**Given text:**
┌────────
Then, in 1803, the Louisiana Purchase put it under United States ownership. It was made part of the Illinois Territory in 1808 and then the Missouri Territory four years later. The first settlements started to pop up in the area in 1832. As of 1834, the settlers were considered part of Michigan territory, then became part of Wisconsin Territory two years after that. The area finally became Iowa Territory in 1838 and stayed that way until it gained statehood, in 1846.

The only residents in Iowa Territory before 1800 were the French and the Native Americans. Near what is now Dubuque, there was a lead mining operation started by Julien DuBuque, in 1788. He received a land grant in 1796 from Louisiana’s governor. Then, additional grants were granted by the government of Spain. In 1799, 6,000 acres were granted to Louis Honore Tesson in what is now Lee County. The next year, land in Clayton County was acquired by Basil Giard. In 1804, Louis and Clark visited the area, staying mainly near the Missouri River. Zebulon Pike flew the first American flag in the area on August 23, 1805, near what is now Burlington. In 1808, Fort Madison was constructed, but it was burned and abandoned within 5 years due to the War of 1812 and conflicts with Chief Black Hawk.
└────────
**Entries supplied:**
┌────────
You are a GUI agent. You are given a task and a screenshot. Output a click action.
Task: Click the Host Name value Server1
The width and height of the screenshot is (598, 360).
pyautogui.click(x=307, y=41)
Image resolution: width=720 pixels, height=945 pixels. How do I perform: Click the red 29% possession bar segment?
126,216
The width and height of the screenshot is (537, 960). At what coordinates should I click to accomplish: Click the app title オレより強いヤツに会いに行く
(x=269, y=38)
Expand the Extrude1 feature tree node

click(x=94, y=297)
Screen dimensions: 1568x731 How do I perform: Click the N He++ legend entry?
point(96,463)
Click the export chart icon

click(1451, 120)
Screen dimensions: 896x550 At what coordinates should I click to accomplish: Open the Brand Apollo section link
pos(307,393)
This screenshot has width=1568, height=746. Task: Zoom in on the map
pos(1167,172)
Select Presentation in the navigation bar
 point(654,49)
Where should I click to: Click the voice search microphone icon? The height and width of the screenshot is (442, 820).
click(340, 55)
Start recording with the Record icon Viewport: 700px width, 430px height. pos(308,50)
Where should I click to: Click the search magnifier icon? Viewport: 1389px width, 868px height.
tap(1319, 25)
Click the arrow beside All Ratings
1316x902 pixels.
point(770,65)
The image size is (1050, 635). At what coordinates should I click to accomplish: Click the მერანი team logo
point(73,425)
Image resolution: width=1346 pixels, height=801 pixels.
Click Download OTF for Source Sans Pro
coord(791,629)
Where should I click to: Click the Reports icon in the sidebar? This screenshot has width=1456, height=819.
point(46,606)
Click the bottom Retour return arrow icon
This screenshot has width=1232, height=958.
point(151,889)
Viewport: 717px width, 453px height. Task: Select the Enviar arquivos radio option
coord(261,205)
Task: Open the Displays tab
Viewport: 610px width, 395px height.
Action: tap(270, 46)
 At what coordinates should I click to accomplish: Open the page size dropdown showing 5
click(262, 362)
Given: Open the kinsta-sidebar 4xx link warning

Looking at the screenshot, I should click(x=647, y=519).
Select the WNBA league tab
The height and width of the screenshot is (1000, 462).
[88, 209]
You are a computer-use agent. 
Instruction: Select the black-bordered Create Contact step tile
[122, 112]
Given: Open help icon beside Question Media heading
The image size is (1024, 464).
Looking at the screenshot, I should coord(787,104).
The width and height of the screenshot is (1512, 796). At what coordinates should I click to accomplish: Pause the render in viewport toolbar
└────────
**Work required:** Reproduce the passage on Iowa's territorial history word for word, in full.

**Exercise result:**
Then, in 1803, the Louisiana Purchase put it under United States ownership. It was made part of the Illinois Territory in 1808 and then the Missouri Territory four years later. The first settlements started to pop up in the area in 1832. As of 1834, the settlers were considered part of Michigan territory, then became part of Wisconsin Territory two years after that. The area finally became Iowa Territory in 1838 and stayed that way until it gained statehood, in 1846.

The only residents in Iowa Territory before 1800 were the French and the Native Americans. Near what is now Dubuque, there was a lead mining operation started by Julien DuBuque, in 1788. He received a land grant in 1796 from Louisiana’s governor. Then, additional grants were granted by the government of Spain. In 1799, 6,000 acres were granted to Louis Honore Tesson in what is now Lee County. The next year, land in Clayton County was acquired by Basil Giard. In 1804, Louis and Clark visited the area, staying mainly near the Missouri River. Zebulon Pike flew the first American flag in the area on August 23, 1805, near what is now Burlington. In 1808, Fort Madison was constructed, but it was burned and abandoned within 5 years due to the War of 1812 and conflicts with Chief Black Hawk.